Praktik penahanan ijazah oleh perusahaan merupakan pelanggaran terhadap Peraturan Daerah (Perda) Provinsi Jawa Timur Nomor 8 Tahun 2016 tentang Penyelenggaraan Ketenagakerjaan. Pasal 42 Perda tersebut secara tegas melarang pengusaha menahan atau menyimpan dokumen asli milik pekerja sebagai jaminan. Pelanggaran terhadap ketentuan ini dapat dikenakan sanksi pidana kurungan

Menanggapi kasus serupa di Surabaya, Wali Kota Surabaya, Eri Cahyadi, menegaskan bahwa perusahaan yang menahan ijazah karyawan akan dikenai sanksi tegas, termasuk pencabutan izin usaha. Ia juga mengimbau para pekerja yang mengalami penahanan ijazah untuk melapor agar mendapatkan pendampingan hukum dari pemerintah kota .
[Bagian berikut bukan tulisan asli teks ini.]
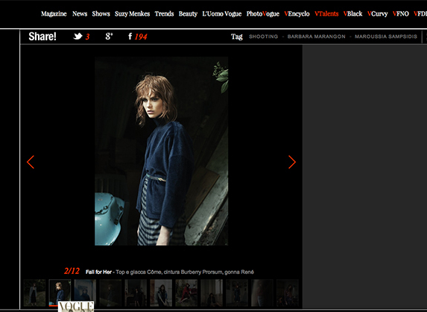Viewport: 427px width, 312px height.
Task: Select the third gallery thumbnail
Action: [85, 293]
Kepala Dinas Pendidikan Jawa Timur, Aries Agung Paewai, menyatakan bahwa ijazah yang ditahan oleh perusahaan dapat dicetak ulang. Setiap sekolah memiliki salinan ijazah bagi lulusannya, sehingga jika ada kehilangan atau penahanan, salinan tersebut dapat digunakan untuk menggantikan ijazah asli .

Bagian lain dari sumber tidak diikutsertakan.